Hernando de Bengoechea (1889 – May 1915) was a French-Colombian poet who was killed in the First World War.

==Biography==
Born in Paris to Colombian parents, he was a literary figure of the Belle Epoque. When war broke out in August 1914, he volunteered to fight and was soon incorporated into the French Foreign Legion. He was killed during the Artois offensive in May 1915. Partly because he had chosen to adopt a Colombian passport over a French one, Bengoechea's death was widely reported and mourned in Colombia.

Although fluent in both Spanish and French, Bengoechea wrote mainly in French. His poems are available in a volume entitled Les Crépuscules du matin. He left around forty letters from the front, which dealt with subjects such as life in the trenches, his love of Paris, France, and the French language, his desire to maintain an intellectual life in spite of his harsh circumstances, etc. The main recipients were his mother, his brother Alfred, his sister Elvira, the brothers García Calderón, his best friend Diego Suárez Costa, Baroness Renée Franchon, Countess Moltke-Huitfeld, etc. One of his correspondents was Jose Garcia Calderon, a young writer of Peruvian origin, who also died in action, a year after Bengoechea's death.

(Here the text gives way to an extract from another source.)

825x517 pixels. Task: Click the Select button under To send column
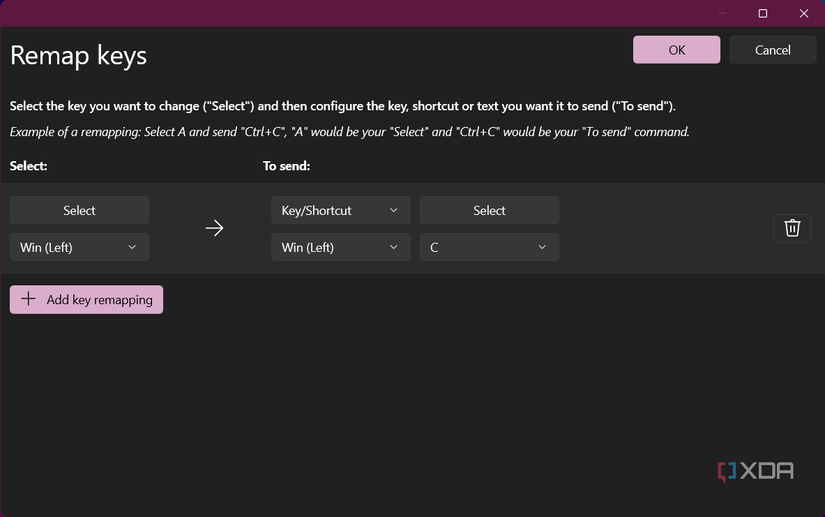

Hernando's elder brother, Alfred de Bengoechea, a poet and translator, published his letters after the war, in a volume entitled Le Sourire de l'Ile-de-France : Essais et poèmes en prose, suivis des Lettres de guerre, 1914–1915. This book, illustrated by E.-A. Bourdelle, appeared in 1924. Twenty-four years later, in 1948, Alfred published a selection of the works of his dead brother, with a long preface by Hernando's friend, Léon-Paul Fargue (also a poet), under the title: Hernando de Bengoechea ou l’Âme d’un poète.